Looks over his shoulder, at his ZX 81 with 16 K of ram (don’t mind the rampack wobble), it still works after almost 30 years.
I bought one as a Christmas gift this year for my daughter who is (like her Dad) a serious PC gamer. I think these will be adopted more widely as their use grows and prices drop. Those that will be the early adopters are PC gamers. Being “first to frag” is worth any price to a hardcore gamer.
@ur momisugly Waffle – you mention using both AVG AND Avast! at the same time. These are both AntiVirus programmes and it’s never recommended to have more that one, as they will be constantly arguing. In any case AVG sucks – a friends older PC was virtually unusable with it installed, despite all the normal clean up procedures. I removed it and substituted Avast! and the difference was amazing.
TomB you bring up an interesting point. As Anthony indicated, the prices on a per gb basis are already comparable. The only reason (I think) they have not taken over the low end is that at the low end, HDD are still a bit cheaper. But should ever these things win the day, then that is another selling point on the low end systems! It seems like no one needs a 500gb drive (you can always get a USB one) for the primary drive. So a 128gb primary on a netbook (even a tablet) at $100 (future) and that makes a great low end selling point! (low, but high performace!).

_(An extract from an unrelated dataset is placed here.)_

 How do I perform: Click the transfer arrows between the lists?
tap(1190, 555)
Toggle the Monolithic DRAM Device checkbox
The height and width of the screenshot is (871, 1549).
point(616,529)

Anthony, you say your going to upgrade your laptop too. May I suggest that you look at the Zallman options. THey don’t have kits like you got, but for the laptop you shouldn’t need it (and for desktops you can by the things you need separately.).
There is nothing wrong with that Kingston, but the new Zallman’s are spectacular for the price. 280 Mb read, and 273 Write. and the price is quite good. Only a smidge better than that Kingston, but price wise worth it.
Been running SSDs for a couple of years now, the technology is running fast with upgrades.
guys, stop your home-brew advise on the pagefile. DO NOT turn it off. The reason is because a lot of software expects it to be there either way, so turning it off is asking for trouble. That is why MS and other actual experts tell you so. Go read up about it at the scource if in doubt.
Also, W7 is not a memory hog, Vista was. With your typical office and day-to-day apps open, you rarely need more than 1GB, as you can easily monitor in your task manager. W7 does not hog memory, it only keeps stuff in RAM until it is actually needed by other apps (and Linux did this all the way). You don’t need 4 GB with a 32Bit OS; and I don’t see any of the applications required to maintain this website to be in need of that. Again, if in doubt, check your task manager.
Oh BTW to those that talk about failure over time. You will note that, for example Anthony’s drive, the drive size will be 128 Gb been when formated you get significantly less than that. The controller sets aside a portion for re-mapping bad sectors.
It is correct that XP does not support Trim, but most manufacturers have a program that you can schedule to perform the same type of functionality.
SSD’s on an XP machine are not a death knell, you just need to make some settings adjustments.
I just built a new system with 32G SSD(under $80) 3 days ago . I put ubuntu on the SSD with /home and swap on the 1TB hard disk and a tweak to limit keeping track of file access times. I’m very pleased.